Stravinsky composed his music and ballet piece – The Soldier’s Tale – in 1918. The libretto, loosely based on Russian folk legends, recounts the story of a young soldier, who gives his violin to the devil in exchange for a book that will bring him endless fortune. Soon after its world premiere, Stravinsky arranged the ballet into a five-piece suite for clarinet, violin and piano, where the influences of jazz and popular music can be heard alongside humorous or even grotesque elements.

Debussy’s last completed piece, the three-movement Sonata for Violin and Piano, was written in 1916–1917. Although nuances of colour – a core theme of Impressionism – still come to the fore in this work, the composer also pays attention to non-timbral elements to a much greater extent than in his earlier works.

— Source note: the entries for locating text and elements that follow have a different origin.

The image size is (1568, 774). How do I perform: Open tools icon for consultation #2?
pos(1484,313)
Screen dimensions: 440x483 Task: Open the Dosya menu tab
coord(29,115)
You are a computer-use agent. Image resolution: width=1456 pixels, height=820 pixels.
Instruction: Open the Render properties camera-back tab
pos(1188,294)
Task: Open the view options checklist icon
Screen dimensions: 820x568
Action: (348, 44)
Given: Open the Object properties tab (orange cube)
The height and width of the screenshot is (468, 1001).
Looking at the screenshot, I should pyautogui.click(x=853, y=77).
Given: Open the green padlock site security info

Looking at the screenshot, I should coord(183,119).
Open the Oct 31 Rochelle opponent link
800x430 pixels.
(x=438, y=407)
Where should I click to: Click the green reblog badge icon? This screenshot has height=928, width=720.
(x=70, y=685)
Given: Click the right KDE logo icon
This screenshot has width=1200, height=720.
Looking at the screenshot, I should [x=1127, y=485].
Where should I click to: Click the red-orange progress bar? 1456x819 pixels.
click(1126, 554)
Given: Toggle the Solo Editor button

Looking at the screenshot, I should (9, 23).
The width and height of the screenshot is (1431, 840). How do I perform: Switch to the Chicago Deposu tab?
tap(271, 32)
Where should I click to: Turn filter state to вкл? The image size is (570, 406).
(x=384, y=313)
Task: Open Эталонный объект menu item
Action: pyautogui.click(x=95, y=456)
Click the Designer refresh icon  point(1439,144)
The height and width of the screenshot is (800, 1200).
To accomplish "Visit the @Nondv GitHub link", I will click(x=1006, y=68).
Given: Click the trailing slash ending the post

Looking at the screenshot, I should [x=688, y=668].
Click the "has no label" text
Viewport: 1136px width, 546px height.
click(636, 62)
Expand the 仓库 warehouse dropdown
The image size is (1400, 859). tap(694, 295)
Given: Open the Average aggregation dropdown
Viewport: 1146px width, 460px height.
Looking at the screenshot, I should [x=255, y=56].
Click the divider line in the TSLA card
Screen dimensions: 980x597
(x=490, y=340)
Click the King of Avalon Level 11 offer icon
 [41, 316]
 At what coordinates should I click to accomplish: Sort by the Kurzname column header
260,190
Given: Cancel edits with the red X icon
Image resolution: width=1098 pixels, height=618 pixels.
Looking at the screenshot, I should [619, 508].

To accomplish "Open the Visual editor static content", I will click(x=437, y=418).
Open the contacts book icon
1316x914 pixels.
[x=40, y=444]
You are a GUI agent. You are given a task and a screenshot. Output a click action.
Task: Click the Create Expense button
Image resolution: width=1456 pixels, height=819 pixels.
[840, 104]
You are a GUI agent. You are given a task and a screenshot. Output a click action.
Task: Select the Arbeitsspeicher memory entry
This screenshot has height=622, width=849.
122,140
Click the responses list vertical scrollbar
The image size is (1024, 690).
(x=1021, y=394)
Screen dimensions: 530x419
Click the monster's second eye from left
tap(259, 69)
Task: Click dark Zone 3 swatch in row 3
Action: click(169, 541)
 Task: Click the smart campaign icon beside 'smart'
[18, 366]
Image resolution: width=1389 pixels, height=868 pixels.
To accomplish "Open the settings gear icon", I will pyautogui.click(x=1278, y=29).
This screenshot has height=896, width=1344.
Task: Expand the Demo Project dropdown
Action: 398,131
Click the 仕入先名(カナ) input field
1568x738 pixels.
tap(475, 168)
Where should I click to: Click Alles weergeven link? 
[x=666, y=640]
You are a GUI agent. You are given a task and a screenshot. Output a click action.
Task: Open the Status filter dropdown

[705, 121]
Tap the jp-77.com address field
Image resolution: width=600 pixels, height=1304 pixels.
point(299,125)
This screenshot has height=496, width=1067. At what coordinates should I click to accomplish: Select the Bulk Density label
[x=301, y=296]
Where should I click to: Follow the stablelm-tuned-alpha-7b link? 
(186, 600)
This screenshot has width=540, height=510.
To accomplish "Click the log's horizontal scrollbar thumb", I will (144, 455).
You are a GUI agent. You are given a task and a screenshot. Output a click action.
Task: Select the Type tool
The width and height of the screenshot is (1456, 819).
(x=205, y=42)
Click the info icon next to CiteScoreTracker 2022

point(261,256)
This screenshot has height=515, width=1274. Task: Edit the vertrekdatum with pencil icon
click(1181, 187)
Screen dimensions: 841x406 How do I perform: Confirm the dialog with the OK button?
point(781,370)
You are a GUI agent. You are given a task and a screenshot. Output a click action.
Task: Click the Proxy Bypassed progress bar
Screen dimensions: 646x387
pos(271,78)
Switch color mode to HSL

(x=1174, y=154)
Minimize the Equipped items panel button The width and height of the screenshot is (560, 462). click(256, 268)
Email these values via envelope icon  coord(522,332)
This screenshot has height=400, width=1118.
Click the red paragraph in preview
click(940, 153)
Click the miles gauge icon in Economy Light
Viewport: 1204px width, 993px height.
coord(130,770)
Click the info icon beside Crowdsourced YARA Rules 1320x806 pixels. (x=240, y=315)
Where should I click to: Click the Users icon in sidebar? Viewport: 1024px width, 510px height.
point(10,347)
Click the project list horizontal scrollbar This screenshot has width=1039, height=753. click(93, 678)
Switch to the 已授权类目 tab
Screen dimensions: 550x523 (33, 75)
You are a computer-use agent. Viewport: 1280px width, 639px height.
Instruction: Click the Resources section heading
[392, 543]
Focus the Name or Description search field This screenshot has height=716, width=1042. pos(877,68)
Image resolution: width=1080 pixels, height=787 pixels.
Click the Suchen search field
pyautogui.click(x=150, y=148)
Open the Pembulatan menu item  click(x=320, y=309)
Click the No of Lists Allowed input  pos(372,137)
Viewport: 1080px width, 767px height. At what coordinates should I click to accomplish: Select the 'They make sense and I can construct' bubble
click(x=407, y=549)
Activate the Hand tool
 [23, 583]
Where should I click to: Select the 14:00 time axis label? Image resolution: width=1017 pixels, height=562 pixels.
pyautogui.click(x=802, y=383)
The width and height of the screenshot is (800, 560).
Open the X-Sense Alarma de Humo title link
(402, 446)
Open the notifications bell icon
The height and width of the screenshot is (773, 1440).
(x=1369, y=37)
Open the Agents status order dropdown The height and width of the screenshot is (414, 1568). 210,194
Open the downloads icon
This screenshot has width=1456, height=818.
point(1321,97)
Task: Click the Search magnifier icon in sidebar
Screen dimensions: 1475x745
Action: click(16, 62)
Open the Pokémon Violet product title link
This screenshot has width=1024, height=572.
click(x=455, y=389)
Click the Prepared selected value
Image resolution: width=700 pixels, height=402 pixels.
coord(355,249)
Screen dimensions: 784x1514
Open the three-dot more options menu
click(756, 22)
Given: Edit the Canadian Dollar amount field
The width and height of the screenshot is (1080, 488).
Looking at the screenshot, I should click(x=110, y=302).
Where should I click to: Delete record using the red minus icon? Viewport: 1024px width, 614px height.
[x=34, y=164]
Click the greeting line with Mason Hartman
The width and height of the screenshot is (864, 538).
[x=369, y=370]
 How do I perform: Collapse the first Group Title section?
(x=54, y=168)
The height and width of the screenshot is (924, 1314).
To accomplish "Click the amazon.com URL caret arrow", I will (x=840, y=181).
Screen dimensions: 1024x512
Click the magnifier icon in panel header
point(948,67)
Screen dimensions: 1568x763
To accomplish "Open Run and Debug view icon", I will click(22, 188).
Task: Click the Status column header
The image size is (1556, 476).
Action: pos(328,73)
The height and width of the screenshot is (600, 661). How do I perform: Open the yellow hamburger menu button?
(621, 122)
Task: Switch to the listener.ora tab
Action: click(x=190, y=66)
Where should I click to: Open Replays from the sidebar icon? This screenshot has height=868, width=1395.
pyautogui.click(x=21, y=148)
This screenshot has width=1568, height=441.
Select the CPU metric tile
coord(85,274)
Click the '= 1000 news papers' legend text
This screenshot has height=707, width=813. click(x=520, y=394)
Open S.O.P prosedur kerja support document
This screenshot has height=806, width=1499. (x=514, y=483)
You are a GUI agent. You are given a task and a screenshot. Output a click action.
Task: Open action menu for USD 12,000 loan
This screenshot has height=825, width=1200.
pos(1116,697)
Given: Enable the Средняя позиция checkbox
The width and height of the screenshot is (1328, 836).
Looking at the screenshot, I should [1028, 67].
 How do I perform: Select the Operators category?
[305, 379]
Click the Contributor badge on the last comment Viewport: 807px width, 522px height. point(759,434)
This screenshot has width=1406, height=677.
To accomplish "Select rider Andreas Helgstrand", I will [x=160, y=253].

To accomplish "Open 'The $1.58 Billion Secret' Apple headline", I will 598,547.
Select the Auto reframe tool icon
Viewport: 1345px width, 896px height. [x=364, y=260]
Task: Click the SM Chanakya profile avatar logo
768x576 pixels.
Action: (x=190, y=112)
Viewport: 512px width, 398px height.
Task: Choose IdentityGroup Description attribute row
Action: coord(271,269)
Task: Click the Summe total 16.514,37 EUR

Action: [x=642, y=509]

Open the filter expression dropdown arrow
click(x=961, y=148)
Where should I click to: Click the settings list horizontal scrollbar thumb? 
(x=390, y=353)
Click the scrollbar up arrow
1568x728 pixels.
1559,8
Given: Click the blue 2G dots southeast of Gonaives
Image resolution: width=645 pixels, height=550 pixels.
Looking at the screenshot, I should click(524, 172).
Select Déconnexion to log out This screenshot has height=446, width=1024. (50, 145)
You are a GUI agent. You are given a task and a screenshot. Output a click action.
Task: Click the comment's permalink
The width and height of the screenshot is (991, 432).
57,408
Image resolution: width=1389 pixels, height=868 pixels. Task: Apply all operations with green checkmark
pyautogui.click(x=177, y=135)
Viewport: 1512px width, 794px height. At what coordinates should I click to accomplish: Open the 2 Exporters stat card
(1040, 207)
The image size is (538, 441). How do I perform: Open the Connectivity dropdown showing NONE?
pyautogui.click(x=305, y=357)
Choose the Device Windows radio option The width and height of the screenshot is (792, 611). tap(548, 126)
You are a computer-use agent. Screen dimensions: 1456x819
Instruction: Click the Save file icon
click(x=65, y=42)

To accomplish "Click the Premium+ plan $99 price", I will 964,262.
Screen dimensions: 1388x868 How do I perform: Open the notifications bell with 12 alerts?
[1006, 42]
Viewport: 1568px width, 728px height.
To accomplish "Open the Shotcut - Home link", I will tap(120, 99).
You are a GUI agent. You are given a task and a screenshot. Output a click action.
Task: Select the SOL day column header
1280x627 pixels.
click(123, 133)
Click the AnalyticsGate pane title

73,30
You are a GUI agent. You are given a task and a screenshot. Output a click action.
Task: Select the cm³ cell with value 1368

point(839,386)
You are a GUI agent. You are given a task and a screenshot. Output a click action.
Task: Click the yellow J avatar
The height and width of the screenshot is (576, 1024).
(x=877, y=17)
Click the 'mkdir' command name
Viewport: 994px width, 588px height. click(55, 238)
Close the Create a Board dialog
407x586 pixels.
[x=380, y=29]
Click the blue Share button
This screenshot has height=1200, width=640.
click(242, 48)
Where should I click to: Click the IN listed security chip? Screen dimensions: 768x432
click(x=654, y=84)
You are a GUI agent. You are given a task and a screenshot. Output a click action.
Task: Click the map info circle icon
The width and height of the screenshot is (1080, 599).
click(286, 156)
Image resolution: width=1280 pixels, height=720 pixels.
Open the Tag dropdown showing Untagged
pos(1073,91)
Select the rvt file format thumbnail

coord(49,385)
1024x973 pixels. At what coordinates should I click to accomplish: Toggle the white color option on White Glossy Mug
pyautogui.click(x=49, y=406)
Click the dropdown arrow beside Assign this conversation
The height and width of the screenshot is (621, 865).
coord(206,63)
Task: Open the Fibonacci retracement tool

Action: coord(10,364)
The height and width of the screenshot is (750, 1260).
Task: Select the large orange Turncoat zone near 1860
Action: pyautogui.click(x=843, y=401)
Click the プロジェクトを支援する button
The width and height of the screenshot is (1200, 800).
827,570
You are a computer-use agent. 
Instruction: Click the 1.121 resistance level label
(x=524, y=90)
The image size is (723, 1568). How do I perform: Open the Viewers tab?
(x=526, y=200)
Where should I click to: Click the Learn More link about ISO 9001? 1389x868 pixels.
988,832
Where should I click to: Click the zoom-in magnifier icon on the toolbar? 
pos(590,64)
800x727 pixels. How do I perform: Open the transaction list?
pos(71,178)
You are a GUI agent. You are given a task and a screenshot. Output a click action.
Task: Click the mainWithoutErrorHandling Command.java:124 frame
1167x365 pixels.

Béla Bartók wrote his Contrasts for clarinet, violin and piano in 1938. It was commissioned by the famous jazz clarinetist Benny Goodman, who in turn was persuaded to order the piece by his friend, the composer and outstanding Hungarian violinist Joseph Szigeti. Influences of folk music – Hungarian, but also Romanian and Bulgarian – can clearly be heard in Contrasts, although it does not feature any direct quotes from folklore. The subsequent movements are Verbunkos (a folk Hungarian dance), a nocturnal interlude Pihenö (Rest) and the fast dance Sebes.